● Soal: Menurut berita tentang Ketua Komisi II DPRD Ngawi itu, Winarto anggota DPRD dari fraksi apa?

● Kutipan Teks:
==*==

Ketua Komisi II DPRD Ngawi Ditahan Kejaksaan, Kasus Dugaan Gratifikasi dan Manipulasi

NGAWI | INTIJATIM.ID – Kejaksaan Negeri (Kejari) Ngawi resmi menetapkan anggota Dewan Perwakilan Rakyat Daerah (DPRD) Fraksi Golkar, Winarto sebagai tersangka, dalam kasus dugaan korupsi terkait gratifikasi dan manipulasi penerimaan pajak daerah dalam proses pembebasan lahan pembangunan pabrik mainan PT. GFT Indonesia Investment. Senin (26/5/2025).

Ketua Komisi II DPRD Ngawi ini resmi ditetapkan sebagai tersangka setelah penyidik melakukan serangkaian pemeriksaan dan pemanggilan terhadap Winarto yang sebelumnya sebagai saksi.

Kepala Kejaksaan Negeri (Kajari) Ngawi, Susanto Gani, menyampaikan bahwa, Winarto diduga kuat berperan sebagai fasilitator dalam pembebasan lahan petani dan lahan milik pemerintah daerah di Desa/Kecamatan Geneng, yang direncanakan sebagai lokasi pembangunan pabrik mainan pada periode 2023–2024.

Kejaksaan Negeri (Kejari) Ngawi saat Konferensi Pers pada Senin, 26 Mei 2025.

“Pada saat itu tersangka datang sebagai anggota DPRD dan mengaku sebagai fasilitator antara perusahaan dan petani. Namun, dalam praktiknya ia menerima keuntungan pribadi dari proses tersebut,” ungkap Kajari Ngawi dalam konferensi persnya.

==*==

● Baris Data:
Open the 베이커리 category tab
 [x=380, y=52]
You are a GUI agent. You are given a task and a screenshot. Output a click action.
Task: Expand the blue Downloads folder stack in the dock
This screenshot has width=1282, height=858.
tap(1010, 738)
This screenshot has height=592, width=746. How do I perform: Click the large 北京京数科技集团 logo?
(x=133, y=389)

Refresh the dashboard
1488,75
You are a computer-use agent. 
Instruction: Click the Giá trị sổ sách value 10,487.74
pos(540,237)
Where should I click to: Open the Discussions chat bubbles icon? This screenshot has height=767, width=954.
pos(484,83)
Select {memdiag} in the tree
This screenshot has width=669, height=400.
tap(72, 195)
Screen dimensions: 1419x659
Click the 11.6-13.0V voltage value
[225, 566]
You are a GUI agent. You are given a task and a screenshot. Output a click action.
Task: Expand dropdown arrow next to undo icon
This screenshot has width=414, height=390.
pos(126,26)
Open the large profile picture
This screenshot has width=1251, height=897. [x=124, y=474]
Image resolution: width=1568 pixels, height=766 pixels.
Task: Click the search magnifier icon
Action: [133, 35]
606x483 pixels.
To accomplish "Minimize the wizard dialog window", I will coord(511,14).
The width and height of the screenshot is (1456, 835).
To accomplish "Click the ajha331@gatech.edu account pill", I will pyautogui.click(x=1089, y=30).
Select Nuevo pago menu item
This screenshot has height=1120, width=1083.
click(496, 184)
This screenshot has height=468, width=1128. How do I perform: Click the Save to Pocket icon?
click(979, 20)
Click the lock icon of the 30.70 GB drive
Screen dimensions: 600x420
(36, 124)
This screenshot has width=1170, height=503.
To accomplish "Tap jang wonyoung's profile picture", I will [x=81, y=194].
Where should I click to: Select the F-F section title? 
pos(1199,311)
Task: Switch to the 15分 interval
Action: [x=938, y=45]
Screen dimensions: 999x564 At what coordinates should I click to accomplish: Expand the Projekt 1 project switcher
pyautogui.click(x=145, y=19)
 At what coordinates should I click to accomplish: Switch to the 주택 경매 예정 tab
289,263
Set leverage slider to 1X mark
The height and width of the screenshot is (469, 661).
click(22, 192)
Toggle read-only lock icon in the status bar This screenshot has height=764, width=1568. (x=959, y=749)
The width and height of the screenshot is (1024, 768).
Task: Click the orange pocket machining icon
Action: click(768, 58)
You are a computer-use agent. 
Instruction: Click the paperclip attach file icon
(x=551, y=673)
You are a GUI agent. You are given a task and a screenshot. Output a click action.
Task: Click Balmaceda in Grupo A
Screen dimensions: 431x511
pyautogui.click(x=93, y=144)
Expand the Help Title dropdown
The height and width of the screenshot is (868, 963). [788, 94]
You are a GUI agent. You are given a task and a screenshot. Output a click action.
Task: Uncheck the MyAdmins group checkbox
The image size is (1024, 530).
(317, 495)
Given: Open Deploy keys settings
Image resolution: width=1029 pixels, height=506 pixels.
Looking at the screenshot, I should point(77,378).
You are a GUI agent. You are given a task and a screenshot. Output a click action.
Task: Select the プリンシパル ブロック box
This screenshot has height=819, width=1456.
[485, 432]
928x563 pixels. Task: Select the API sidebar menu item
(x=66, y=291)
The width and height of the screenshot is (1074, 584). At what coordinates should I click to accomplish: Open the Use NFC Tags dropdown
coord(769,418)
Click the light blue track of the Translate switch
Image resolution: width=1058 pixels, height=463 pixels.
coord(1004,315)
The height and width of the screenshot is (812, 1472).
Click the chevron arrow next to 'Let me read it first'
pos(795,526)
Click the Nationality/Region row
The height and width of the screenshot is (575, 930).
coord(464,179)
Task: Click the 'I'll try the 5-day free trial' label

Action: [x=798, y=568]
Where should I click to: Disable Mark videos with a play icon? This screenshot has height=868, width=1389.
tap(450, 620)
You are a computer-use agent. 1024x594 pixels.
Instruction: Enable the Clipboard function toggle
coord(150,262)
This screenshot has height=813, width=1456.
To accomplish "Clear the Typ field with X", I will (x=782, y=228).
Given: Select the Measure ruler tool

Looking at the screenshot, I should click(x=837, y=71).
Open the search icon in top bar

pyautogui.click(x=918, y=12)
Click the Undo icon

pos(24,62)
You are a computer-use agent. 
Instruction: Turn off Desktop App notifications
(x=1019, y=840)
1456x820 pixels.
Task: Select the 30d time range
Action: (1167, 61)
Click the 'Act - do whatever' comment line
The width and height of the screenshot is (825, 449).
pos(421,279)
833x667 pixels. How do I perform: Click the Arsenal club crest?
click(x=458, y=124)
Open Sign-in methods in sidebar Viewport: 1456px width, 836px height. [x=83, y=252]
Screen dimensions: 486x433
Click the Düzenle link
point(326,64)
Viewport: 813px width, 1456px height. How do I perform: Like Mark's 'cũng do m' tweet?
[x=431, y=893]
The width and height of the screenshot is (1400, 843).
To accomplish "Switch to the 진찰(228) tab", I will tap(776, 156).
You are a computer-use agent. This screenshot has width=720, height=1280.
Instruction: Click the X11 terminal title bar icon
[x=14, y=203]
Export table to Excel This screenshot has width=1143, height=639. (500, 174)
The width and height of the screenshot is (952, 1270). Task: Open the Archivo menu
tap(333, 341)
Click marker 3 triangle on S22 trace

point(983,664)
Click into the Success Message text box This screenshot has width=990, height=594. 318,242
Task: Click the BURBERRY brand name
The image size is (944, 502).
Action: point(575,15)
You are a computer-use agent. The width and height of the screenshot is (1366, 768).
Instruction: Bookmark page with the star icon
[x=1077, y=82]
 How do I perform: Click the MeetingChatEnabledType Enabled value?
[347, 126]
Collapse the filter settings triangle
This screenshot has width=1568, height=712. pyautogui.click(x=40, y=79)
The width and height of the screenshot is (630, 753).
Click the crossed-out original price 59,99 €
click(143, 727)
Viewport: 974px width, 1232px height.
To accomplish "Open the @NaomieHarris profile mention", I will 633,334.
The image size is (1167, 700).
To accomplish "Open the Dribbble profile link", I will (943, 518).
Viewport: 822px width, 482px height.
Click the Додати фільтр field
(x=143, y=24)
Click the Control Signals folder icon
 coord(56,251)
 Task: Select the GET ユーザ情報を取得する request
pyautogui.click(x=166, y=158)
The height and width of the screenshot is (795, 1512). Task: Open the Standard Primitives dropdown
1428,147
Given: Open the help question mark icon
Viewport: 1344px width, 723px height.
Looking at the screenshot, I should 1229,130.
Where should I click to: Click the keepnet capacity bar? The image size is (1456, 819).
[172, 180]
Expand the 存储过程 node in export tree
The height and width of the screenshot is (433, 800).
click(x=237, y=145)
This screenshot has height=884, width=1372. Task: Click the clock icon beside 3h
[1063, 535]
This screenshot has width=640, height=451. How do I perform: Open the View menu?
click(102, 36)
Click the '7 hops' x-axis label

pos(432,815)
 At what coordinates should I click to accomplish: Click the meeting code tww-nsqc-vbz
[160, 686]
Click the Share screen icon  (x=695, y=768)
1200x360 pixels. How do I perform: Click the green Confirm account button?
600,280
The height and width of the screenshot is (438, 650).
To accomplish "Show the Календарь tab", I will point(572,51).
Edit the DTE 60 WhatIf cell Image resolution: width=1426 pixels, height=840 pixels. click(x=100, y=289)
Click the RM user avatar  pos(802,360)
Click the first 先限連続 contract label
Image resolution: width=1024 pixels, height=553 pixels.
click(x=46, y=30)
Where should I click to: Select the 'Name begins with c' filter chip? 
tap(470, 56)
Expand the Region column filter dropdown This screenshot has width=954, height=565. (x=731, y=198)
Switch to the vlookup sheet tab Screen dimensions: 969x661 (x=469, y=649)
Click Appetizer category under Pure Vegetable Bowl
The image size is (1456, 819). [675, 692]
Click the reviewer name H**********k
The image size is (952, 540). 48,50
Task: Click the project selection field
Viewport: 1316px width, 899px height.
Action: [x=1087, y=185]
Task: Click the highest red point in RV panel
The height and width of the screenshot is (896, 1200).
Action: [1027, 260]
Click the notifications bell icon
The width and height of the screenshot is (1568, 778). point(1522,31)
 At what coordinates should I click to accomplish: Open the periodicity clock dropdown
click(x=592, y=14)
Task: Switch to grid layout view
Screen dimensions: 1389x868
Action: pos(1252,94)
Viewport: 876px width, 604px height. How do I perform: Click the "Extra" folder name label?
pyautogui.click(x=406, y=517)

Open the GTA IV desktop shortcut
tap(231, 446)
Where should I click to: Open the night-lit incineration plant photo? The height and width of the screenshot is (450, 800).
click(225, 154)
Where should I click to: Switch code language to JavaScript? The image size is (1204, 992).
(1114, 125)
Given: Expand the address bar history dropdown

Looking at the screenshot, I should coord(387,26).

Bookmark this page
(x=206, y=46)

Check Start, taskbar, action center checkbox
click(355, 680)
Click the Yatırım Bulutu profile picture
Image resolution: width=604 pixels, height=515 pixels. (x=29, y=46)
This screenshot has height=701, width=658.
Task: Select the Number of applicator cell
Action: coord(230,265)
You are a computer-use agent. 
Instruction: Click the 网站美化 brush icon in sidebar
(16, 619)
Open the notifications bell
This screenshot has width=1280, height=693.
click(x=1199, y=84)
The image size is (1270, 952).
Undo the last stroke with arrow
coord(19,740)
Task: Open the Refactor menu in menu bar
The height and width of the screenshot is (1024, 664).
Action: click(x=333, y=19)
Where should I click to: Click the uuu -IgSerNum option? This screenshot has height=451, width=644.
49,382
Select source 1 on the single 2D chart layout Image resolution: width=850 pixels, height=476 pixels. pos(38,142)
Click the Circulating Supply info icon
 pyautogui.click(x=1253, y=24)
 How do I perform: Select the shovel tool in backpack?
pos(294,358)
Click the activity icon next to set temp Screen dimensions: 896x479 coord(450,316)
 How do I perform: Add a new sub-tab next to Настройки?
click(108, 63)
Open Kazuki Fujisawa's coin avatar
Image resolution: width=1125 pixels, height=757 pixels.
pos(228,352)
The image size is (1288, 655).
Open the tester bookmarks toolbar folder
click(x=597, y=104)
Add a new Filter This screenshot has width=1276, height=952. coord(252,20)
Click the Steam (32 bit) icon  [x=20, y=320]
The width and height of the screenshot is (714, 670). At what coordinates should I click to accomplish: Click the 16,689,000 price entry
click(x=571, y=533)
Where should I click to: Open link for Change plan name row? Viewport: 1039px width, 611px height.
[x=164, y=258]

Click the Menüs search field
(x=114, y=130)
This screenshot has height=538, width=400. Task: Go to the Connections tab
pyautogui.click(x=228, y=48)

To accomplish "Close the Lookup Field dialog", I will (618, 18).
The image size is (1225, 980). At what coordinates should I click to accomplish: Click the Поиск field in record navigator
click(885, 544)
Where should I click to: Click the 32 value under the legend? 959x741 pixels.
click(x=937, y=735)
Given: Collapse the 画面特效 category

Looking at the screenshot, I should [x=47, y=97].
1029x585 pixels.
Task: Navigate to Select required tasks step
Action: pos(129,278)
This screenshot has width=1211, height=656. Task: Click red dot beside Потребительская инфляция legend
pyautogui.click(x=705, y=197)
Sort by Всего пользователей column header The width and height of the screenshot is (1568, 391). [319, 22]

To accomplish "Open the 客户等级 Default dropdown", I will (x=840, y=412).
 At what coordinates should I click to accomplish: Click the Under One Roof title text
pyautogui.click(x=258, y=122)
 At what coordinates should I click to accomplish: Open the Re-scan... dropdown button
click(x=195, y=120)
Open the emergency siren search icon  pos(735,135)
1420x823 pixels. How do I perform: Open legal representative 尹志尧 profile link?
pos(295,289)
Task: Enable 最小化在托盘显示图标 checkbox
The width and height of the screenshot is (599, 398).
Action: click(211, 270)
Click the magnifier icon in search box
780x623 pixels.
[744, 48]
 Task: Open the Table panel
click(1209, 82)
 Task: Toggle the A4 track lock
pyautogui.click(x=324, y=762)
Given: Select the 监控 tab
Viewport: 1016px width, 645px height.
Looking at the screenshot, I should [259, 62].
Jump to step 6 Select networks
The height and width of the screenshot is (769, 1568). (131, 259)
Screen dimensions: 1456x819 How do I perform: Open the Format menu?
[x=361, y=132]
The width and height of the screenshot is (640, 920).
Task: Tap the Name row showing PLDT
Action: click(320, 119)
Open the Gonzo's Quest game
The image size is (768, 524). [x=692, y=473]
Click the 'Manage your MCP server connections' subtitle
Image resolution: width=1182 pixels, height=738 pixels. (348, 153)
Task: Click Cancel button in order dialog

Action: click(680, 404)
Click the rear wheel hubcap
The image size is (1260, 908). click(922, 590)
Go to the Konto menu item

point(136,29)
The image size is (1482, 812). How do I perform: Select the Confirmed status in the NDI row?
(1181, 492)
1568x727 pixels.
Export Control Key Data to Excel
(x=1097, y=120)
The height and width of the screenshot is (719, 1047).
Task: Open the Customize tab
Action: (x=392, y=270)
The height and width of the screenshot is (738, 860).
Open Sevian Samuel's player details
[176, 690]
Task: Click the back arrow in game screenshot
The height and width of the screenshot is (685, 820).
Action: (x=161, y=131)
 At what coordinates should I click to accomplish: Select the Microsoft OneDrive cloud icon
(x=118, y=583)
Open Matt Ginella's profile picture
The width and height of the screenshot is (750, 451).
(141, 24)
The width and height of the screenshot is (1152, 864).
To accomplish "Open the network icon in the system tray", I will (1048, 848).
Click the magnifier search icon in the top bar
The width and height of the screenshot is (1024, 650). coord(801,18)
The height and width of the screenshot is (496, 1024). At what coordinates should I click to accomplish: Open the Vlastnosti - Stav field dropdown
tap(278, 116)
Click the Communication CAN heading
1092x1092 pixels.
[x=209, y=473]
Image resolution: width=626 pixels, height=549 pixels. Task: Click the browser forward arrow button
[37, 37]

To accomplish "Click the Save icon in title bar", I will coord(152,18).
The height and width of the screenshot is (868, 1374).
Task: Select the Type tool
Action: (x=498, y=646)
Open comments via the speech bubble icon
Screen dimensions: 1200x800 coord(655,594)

==*==

● Jawaban: Fraksi Golkar.